Atahualpa residents aged ≥ 60 years with arterial hypertension or prehypertension were identified during a door-to-door survey. A confocal line scanning laser ophthalmoscope was used to identify and grade HTRP (according to the Keith–Wagener–Barker classification). MRIs were read with attention to the presence of white matter hyperintensities (WMH) of presumed vascular origin and lacunar infarcts. Using logistic regression models, we evaluated whether HTRP was independently associated with neuroimaging signatures of SVD.

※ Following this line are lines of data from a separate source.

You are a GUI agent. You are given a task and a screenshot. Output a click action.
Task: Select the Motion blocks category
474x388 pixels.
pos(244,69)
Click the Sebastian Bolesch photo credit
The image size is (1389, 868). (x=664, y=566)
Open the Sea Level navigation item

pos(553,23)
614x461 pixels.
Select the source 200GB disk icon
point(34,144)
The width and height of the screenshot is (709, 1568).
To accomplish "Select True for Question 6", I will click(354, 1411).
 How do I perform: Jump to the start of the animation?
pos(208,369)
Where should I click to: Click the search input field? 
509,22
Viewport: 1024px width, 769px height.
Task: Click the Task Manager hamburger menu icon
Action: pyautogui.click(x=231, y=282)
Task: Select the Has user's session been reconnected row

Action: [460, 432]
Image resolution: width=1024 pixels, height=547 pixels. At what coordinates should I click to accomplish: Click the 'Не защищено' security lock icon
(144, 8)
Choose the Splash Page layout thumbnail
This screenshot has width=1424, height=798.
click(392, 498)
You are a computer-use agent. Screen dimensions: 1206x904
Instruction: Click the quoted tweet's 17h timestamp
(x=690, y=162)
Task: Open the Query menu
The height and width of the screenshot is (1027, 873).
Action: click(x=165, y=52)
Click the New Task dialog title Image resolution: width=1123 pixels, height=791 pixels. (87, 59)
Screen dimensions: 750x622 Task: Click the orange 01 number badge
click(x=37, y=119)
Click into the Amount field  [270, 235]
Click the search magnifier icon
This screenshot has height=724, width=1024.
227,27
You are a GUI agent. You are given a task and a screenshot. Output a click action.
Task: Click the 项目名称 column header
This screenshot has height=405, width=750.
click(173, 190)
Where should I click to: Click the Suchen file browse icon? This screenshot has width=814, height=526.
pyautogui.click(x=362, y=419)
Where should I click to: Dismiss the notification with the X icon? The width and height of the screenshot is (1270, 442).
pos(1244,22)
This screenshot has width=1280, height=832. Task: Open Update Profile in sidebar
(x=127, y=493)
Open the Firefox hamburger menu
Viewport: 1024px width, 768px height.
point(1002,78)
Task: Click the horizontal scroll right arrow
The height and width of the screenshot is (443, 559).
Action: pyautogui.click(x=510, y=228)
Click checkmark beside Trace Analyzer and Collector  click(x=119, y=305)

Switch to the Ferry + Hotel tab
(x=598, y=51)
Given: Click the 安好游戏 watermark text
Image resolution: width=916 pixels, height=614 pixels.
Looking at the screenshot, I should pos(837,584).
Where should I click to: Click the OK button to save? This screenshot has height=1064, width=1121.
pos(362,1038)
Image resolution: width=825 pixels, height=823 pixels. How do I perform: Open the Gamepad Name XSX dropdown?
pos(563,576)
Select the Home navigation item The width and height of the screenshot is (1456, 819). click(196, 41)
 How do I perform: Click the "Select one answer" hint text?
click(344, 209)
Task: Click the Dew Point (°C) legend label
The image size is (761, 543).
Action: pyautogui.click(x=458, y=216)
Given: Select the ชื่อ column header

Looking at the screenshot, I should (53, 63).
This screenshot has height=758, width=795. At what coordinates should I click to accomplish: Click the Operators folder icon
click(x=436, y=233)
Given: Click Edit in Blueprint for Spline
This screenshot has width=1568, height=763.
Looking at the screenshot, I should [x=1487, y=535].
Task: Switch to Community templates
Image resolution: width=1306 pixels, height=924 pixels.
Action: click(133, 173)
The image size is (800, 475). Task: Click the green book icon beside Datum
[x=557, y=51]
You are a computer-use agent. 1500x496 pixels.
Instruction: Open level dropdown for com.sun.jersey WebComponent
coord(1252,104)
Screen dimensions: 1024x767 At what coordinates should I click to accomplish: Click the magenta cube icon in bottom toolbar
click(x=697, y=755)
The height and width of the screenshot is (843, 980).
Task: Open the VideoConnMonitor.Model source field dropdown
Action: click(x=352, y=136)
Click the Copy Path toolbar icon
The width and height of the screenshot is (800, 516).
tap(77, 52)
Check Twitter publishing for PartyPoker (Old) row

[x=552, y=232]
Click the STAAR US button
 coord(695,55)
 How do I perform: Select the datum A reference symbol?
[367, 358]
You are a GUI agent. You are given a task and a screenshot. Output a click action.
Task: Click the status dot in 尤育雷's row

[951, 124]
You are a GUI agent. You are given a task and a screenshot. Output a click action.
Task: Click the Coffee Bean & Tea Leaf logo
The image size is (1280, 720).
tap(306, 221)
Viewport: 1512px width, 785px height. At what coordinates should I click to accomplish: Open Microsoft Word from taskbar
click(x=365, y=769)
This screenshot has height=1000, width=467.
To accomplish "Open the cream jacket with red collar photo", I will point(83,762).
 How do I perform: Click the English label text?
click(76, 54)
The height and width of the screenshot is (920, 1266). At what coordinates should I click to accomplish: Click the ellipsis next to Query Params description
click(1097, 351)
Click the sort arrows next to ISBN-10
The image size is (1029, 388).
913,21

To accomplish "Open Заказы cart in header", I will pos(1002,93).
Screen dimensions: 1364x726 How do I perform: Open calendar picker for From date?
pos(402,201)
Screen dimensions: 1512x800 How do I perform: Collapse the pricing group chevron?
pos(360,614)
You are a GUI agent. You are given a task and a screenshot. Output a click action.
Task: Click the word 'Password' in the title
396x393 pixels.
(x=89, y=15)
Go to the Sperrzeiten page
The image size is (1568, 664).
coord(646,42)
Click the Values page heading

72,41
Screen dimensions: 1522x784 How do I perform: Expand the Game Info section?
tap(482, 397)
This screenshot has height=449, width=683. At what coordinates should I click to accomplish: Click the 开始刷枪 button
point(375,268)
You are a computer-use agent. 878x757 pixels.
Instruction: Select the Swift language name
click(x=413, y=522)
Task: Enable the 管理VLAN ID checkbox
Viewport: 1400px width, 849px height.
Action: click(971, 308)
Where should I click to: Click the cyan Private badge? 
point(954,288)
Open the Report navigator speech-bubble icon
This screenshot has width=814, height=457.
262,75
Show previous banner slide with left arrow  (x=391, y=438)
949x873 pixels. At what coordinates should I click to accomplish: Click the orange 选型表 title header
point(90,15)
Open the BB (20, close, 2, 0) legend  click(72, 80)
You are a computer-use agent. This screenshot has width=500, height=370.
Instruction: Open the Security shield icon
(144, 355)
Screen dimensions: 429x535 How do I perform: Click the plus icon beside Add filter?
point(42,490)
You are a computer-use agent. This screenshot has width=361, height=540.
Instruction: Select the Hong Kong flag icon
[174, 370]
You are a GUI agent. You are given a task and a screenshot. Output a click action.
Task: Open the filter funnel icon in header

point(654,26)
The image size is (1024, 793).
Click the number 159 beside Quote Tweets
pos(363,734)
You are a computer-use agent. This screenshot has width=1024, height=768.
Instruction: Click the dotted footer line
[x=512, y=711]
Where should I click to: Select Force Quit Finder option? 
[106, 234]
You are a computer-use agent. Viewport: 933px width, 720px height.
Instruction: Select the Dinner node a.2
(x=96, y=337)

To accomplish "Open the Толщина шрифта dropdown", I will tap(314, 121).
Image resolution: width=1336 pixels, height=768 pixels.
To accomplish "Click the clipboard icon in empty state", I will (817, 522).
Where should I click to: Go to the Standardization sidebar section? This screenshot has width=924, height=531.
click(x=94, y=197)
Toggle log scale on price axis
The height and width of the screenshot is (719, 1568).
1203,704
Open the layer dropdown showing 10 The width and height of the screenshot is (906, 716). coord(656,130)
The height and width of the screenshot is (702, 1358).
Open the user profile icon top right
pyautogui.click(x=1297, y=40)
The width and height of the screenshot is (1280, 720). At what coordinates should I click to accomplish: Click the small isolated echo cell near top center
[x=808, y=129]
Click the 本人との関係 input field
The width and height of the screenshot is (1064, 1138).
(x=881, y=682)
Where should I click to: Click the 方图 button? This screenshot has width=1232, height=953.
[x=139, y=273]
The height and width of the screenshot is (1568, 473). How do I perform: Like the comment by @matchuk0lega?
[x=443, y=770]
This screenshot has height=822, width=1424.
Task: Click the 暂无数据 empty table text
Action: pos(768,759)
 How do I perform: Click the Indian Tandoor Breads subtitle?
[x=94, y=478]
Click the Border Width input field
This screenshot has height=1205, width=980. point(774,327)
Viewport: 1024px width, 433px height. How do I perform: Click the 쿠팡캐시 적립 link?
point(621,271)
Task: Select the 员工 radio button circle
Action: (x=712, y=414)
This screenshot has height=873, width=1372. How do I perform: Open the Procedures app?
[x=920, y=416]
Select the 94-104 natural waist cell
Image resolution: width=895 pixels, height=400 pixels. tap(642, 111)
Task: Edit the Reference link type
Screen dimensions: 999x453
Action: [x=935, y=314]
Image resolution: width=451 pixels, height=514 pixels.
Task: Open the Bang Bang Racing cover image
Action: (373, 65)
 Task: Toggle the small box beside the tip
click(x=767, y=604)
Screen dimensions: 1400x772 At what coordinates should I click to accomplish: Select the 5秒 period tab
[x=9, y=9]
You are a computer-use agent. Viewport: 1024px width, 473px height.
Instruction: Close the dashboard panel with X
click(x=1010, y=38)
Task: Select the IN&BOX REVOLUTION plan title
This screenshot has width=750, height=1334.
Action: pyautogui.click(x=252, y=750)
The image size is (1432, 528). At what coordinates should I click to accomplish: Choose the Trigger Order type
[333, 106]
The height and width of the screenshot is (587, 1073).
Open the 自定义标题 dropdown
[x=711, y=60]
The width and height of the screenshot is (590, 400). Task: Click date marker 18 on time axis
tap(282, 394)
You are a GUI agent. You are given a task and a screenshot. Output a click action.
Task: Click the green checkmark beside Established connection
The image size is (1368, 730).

Of 323 eligible candidates, 241 (75%) were enrolled. MRI readings revealed moderate-to-severe WMH in 49 (20%) cases and lacunar infarcts in 29 (12%). HTRP Grade 1 was noticed in 90 (37%) individuals and Grade 2–3 in 42 (17%). After adjusting for demographics and cardiovascular risk factors, multivariate analyses showed a significant association between Grades 2–3 HTRP and moderate-to-severe WMH (OR: 3.87, 95% C.I.: 1.64–9.13) but not with lacunar infarcts (OR: 2.22, 95% C.I.: 0.83–5.92).
Amerindians with HTRP Grades 2–3 are almost four times more likely to have SVD-related subcortical damage than those with no- or only Grade 1-HTRP. Retinal photographs might allow recognition of people who need further investigation and therapy.